こんな考えはやめよう。エイダにとっても僕にとっても不毛だ。
再びリビングに戻って、BACの死体を左腕で担ぎ上げた。
何かを担ぐときに片腕を空ける癖はつけておいて良かった。バランスを崩すことなく走れそうだ。
竜の白い肢体の表面は見た通りになめした皮の触り心地に似ていた。
まだ、温かい。
血痕がつくので頸部から流れ出る血をスプレータイプの止血剤で抑えておいた。もとよりリビングは血で汚れているが念のためだ。
竜の死体は見た目よりもずっと軽かった。
ざっと60キロにも満たないだろう。これならもう少し早く戻ってこられそうだ。
割れた窓から外へと踏み出す。冗談みたいに静まり返った、旧居住区域。
それも、徒空が生きていればの話だが。
運び出した死体は夜気に冷やされ始めている。
僕は体温を持って、動いている。
異種型とはいえ死んだまま放置していれば細菌類や体内の酵素によって分解されるのだろうか。無毒なものとなって土へと還っていったのだろうか。知らない。僕は、そんなことまで知らなくていい。

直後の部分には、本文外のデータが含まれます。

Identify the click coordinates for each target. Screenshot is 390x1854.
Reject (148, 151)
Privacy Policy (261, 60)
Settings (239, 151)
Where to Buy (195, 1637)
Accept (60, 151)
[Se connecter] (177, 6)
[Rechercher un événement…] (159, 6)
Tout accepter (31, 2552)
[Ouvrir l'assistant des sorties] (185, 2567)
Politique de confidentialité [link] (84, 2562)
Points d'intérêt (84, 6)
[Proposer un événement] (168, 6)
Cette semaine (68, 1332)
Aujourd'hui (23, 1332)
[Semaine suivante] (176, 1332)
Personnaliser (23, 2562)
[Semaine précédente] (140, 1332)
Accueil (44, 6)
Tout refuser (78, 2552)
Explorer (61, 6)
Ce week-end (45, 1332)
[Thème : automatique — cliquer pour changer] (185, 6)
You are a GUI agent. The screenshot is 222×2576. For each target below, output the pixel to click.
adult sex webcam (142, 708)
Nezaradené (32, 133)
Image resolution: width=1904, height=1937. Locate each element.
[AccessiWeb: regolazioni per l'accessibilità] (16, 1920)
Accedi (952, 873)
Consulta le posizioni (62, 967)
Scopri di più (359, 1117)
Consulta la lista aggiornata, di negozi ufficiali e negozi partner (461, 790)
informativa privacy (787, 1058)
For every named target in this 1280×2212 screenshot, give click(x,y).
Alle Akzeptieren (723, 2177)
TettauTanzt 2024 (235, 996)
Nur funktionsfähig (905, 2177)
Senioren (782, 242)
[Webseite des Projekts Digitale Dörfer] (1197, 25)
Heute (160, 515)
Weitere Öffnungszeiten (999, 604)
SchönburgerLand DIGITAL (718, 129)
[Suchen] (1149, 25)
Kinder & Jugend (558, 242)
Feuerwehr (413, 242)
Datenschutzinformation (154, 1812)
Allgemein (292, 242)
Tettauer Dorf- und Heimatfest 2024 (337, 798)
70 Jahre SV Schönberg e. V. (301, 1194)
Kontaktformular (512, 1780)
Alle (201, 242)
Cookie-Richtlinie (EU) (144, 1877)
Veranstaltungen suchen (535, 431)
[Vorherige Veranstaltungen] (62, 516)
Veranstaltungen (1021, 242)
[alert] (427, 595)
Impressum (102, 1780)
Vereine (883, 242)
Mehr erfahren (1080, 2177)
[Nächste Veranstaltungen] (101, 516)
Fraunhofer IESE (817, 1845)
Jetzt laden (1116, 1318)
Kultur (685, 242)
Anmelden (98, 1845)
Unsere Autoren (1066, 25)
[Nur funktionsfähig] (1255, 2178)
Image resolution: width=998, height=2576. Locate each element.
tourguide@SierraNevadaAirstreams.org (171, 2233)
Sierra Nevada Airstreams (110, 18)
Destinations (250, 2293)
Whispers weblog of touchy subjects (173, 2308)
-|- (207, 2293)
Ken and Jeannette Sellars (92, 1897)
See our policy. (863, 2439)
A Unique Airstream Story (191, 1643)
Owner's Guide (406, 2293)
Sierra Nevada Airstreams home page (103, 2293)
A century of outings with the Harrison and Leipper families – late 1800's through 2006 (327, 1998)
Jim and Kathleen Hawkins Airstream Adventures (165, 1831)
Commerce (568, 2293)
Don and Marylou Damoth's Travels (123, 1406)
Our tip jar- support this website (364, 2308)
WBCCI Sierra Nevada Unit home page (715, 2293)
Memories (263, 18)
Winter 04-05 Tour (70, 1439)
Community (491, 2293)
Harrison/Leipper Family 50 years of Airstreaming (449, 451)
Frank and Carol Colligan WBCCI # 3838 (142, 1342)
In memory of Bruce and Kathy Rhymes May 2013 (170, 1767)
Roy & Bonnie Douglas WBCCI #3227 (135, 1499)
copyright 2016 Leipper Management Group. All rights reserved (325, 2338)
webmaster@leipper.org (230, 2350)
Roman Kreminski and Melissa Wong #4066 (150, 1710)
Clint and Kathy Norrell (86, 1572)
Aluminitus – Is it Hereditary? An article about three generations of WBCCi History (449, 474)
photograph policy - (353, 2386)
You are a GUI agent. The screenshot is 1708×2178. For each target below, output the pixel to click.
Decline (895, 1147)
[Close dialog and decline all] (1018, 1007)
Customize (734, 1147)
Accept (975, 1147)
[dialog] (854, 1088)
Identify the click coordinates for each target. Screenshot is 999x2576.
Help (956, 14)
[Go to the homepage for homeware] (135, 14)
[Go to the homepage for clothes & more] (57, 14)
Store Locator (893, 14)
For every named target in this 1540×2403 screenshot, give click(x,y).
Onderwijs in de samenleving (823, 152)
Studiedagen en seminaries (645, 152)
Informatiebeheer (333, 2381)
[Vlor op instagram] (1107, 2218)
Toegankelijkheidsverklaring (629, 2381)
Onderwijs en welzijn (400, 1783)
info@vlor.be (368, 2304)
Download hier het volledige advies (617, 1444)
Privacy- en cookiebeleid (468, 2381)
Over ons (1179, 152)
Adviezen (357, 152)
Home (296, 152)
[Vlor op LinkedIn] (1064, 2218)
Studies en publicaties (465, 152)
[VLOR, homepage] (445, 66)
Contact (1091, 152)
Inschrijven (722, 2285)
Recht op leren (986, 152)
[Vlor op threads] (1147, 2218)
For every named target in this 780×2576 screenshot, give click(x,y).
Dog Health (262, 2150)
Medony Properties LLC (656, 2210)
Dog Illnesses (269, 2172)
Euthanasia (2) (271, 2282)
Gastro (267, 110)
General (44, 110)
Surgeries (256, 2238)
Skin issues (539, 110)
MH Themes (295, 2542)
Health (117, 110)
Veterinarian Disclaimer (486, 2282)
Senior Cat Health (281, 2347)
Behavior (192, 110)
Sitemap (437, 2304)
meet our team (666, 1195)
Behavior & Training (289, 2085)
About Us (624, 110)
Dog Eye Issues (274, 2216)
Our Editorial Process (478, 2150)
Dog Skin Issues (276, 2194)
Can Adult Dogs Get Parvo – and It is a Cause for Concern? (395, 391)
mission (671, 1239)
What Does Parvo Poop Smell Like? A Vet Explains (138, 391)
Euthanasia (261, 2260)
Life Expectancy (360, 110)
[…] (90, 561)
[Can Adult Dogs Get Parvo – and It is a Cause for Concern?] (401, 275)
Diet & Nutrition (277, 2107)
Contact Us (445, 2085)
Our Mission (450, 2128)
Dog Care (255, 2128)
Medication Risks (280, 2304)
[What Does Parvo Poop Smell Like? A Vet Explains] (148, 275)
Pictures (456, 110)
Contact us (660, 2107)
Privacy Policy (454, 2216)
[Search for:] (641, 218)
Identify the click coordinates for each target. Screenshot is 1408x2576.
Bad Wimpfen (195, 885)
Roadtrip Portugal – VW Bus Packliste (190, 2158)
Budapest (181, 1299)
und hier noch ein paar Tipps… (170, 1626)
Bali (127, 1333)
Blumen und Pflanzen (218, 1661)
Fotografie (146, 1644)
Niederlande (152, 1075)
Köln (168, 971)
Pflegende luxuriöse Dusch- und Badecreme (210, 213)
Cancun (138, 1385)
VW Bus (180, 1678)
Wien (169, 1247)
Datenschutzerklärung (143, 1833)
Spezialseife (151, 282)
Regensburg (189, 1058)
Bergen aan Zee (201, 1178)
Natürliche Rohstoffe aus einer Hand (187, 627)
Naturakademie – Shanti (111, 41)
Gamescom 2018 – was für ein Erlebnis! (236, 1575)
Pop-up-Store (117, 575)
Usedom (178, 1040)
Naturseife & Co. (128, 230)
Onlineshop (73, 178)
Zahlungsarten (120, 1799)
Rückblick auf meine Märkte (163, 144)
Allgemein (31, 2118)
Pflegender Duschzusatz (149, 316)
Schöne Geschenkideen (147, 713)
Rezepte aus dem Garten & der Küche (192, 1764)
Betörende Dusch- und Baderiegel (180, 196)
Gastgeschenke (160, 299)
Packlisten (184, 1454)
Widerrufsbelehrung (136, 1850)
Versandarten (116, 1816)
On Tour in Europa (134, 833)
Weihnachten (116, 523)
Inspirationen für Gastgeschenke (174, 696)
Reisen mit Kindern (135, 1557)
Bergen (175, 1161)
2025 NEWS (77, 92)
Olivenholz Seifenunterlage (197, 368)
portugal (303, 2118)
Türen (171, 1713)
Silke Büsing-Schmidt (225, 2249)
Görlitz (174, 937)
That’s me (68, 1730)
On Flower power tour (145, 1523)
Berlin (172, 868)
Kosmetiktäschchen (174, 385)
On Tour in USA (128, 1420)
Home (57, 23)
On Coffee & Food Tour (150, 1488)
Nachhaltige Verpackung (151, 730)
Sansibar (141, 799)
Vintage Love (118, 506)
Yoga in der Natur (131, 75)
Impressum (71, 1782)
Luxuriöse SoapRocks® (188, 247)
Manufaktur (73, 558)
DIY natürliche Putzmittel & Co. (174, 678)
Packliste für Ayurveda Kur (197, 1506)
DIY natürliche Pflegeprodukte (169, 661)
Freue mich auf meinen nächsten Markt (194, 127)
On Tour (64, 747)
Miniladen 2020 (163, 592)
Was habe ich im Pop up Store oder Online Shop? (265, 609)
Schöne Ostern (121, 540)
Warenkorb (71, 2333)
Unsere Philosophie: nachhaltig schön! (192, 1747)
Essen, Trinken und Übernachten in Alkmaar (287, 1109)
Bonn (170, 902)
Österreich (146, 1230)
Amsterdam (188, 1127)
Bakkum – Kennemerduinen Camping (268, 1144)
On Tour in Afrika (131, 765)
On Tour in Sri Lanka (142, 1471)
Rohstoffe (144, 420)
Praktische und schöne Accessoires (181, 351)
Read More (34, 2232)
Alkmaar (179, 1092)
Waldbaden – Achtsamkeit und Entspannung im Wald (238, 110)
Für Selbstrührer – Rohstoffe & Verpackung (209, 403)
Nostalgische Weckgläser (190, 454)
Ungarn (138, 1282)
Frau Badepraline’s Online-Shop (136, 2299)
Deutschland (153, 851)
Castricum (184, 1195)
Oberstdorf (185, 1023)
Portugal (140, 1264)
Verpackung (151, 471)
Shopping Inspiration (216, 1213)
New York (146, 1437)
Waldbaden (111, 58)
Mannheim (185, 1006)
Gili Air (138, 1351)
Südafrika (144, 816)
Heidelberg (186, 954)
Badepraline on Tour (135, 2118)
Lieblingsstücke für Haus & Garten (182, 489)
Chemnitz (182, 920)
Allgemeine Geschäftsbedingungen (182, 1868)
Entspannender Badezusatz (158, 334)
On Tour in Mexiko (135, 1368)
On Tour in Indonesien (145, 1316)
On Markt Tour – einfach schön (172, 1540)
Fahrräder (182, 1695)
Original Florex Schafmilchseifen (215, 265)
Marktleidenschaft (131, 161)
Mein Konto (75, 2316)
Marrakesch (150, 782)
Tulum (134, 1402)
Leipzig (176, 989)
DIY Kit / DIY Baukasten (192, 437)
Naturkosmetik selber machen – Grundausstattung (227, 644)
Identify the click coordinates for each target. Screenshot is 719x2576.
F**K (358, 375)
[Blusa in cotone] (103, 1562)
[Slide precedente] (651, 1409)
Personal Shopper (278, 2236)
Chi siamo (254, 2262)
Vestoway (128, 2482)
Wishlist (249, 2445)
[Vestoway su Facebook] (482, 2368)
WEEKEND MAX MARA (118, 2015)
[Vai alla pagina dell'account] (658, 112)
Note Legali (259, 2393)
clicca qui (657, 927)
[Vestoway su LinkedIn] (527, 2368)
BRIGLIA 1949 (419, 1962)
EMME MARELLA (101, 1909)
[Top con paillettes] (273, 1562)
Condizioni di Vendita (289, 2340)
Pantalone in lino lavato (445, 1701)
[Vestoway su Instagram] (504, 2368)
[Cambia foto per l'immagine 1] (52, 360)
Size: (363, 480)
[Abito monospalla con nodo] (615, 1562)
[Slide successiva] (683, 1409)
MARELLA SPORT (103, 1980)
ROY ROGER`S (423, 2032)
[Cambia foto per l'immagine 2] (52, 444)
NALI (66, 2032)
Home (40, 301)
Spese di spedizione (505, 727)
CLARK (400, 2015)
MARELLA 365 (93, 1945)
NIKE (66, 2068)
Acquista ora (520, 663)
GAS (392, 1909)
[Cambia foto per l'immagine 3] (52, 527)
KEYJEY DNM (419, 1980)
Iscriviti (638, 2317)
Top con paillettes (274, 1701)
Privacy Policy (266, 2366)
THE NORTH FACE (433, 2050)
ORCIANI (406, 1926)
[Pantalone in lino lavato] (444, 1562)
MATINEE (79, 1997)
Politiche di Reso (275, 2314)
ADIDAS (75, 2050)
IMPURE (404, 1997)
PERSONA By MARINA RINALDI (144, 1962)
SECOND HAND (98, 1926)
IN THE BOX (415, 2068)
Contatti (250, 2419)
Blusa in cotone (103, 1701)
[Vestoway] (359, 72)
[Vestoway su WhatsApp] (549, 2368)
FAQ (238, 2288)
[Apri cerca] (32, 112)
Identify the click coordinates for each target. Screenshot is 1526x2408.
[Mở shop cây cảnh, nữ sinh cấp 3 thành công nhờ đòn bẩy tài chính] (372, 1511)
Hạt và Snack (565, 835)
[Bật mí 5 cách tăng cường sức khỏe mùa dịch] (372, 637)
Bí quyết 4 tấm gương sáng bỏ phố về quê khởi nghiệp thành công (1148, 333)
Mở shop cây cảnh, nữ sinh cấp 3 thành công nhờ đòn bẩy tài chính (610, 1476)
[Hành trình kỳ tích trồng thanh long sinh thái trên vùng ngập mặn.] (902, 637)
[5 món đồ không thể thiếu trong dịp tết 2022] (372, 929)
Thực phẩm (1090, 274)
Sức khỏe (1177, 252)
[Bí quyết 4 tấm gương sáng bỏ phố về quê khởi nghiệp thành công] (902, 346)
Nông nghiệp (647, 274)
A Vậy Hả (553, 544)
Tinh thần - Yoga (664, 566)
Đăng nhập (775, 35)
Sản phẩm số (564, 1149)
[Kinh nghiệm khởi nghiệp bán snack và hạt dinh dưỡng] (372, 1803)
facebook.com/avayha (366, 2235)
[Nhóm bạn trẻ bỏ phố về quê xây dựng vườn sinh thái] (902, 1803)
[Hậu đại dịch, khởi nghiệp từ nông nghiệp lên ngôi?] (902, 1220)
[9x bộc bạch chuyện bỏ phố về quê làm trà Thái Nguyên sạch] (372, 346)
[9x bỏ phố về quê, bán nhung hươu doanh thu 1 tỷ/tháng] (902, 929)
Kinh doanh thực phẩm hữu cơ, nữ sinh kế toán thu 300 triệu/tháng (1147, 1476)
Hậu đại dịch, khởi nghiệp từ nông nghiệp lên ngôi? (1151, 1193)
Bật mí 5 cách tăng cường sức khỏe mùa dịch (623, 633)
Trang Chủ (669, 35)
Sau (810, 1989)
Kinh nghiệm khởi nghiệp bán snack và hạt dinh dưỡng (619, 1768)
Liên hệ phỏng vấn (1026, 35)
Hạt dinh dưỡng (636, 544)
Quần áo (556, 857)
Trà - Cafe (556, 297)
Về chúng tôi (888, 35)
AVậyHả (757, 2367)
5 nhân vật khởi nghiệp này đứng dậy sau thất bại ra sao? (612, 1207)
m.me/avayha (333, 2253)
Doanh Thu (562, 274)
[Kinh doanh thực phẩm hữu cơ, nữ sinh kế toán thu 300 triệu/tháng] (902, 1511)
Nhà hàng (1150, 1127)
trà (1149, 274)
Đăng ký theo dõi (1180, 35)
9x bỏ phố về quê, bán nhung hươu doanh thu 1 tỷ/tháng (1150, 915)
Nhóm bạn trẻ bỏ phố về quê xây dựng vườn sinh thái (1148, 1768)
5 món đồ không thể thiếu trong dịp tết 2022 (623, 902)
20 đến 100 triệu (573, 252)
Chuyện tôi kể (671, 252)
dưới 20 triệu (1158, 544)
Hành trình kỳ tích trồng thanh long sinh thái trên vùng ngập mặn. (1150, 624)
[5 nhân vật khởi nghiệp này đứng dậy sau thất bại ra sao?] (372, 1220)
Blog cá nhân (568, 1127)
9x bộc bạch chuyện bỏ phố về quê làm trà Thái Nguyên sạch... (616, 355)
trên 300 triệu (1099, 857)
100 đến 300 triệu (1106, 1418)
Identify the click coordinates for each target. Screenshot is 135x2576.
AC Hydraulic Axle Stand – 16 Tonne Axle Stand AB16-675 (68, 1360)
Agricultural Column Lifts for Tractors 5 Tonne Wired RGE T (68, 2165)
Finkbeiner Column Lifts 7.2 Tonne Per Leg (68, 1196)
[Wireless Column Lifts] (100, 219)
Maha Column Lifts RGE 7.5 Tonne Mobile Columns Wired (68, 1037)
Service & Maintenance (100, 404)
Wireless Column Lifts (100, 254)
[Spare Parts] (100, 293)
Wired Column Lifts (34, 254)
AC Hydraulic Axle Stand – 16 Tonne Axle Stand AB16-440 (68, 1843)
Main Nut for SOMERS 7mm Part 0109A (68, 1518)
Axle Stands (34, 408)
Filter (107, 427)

深淵という奴はこちらからうっかり覗きこむと二度と逃してくれないので、目を瞑ってやり過ごしてしまった方がいい。
エイダにも相中にも見せたくはない、こちら側。
相中の怪我が身動きできない深さで良かったな、と少しだけ安心してしまった。
こんな光景を見られてしまったら、さすがに口を塞いでもらわなければならなくなる。